The problem is what the bill does not eliminate. A provision in the current draft requires all fintech operators to obtain an NFRC license even if they already hold valid licenses from the CBN or the SEC. For crypto and Web3 companies, that creates a potential three-layer licensing stack. Nigeria's Investment and Securities Act 2025, enacted just last year, already classified virtual assets as securities and placed all Virtual Asset Service Providers (VASPs) under SEC supervision. Because the law is recent, the licensing framework it created is still embryonic: as of early 2026, only two Nigerian crypto firms, Quidax and Busha, have received even provisional SEC licenses, while the minimum paid-up capital requirement for crypto exchanges sits at 500 million naira (roughly $325,000 USD). An NFRC license added on top of that framework would mean a third approval process, a third compliance calendar, and a third set of ongoing reporting obligations. Legal analysts at Olaniwun Ajayi LP, writing for Mondaq, concluded that without significant amendments to existing statutes, the bill risks producing overlaps, bureaucracy, and uncertainty that could discourage innovation and investment.

Stakeholders at the March 2 hearing broadly supported creating the commission but pressed lawmakers on exactly this point. Mojisola Ologe, Chief Compliance Officer at Hydrogen Payment Services, welcomed formal recognition of the fintech sector while urging legislators to "clearly define the commission's jurisdiction" to prevent "conflicting compliance obligations and higher regulatory costs." Obioha Otto, Acting National Chairman of the Association of Mobile Money and Bank Agents in Nigeria (AMMBAN), also addressed the committee, calling for legislative reform that keeps pace with technological evolution and reflects the operational realities of agent banking networks across the country. Committee Chairman Hon. Emmanuel Ukpong-Udo acknowledged these concerns, cautioning that harmonization with existing regulators is essential to avoid jurisdictional conflicts. The bill also includes structural mandates for fintech firms, according to Mondaq's analysis of the draft legislation: dedicated compliance teams, in-house legal counsel, continuous technology audits, and demonstrated Nigerian participation in ownership and management. That last requirement could complicate foreign-backed ventures and diaspora-founded startups seeking to operate in the market.

The legislative push reflects a genuine problem in Nigerian fintech governance. A major enforcement action in April 2024, when regulators halted multiple fintech firms over gaps in know-your-customer, anti-money-laundering, and transaction monitoring controls, exposed how fragmented oversight produced inconsistent enforcement. The Senate has pursued a parallel track: Senator Adetokunbo Abiru has led debate on amendments to the Banks and Other Financial Institutions Act, proposed in December 2025, that would designate large fintechs as systemically important institutions. Proponents cited concerns that some now operate at scales rivaling mid-sized banks, and that offshore servers and opaque ownership structures create national security risks.

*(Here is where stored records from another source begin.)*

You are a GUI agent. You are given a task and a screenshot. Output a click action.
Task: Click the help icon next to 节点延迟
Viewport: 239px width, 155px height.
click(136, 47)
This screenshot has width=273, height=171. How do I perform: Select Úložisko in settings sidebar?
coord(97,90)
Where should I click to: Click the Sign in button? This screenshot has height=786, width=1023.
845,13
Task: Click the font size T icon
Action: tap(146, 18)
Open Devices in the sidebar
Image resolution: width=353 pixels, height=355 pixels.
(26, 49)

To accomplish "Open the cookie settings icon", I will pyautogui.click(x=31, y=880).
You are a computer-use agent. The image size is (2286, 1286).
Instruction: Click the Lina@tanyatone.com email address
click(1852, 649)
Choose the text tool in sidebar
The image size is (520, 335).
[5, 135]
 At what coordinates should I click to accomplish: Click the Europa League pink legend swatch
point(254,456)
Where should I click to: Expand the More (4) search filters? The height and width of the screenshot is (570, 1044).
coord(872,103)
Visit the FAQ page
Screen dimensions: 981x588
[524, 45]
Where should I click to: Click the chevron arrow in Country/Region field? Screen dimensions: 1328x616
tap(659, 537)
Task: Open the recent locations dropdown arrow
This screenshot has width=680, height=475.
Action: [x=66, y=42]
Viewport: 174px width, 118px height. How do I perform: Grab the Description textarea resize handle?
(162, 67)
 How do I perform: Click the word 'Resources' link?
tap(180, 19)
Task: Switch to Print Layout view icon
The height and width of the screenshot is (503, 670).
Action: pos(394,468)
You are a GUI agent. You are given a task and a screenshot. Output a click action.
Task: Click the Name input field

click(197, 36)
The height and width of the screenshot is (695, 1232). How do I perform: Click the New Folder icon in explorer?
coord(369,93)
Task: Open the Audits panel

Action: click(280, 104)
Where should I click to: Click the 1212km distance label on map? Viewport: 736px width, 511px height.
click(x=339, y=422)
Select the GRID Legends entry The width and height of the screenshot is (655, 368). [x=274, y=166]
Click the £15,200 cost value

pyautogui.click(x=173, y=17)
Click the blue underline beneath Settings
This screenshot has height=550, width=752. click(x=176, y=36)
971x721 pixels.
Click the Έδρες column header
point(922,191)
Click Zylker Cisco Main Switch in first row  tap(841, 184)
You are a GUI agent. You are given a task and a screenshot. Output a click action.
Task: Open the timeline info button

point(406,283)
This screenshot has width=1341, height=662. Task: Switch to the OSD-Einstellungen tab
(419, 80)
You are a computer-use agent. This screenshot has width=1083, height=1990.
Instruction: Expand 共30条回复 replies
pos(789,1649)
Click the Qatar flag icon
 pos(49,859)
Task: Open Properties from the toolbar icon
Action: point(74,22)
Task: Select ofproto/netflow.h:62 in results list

Nigeria's fintech market was valued at approximately $527 million in 2024 and is projected to reach $4.24 billion by 2033, representing a compound annual growth rate near 15.8%, according to IMARC Group. The country's 430-plus fintech companies operate in a market where roughly half of industry participants cite weak ecosystem interoperability as a core constraint, per a February 2026 CBN fintech review. No Nigeria-specific on-chain transaction volume or decentralized finance total value locked figures are currently segmented by major analytics platforms such as DefiLlama, making the pace of formal VASP licensing one of the few publicly trackable metrics for the sector's regulatory trajectory. How lawmakers resolve the jurisdictional overlap question in the coming weeks will determine whether the NFRC becomes the consolidation tool its sponsors intend or adds yet another layer to one of Africa's most complex regulatory stacks. The bill remains in committee, with no vote currently scheduled.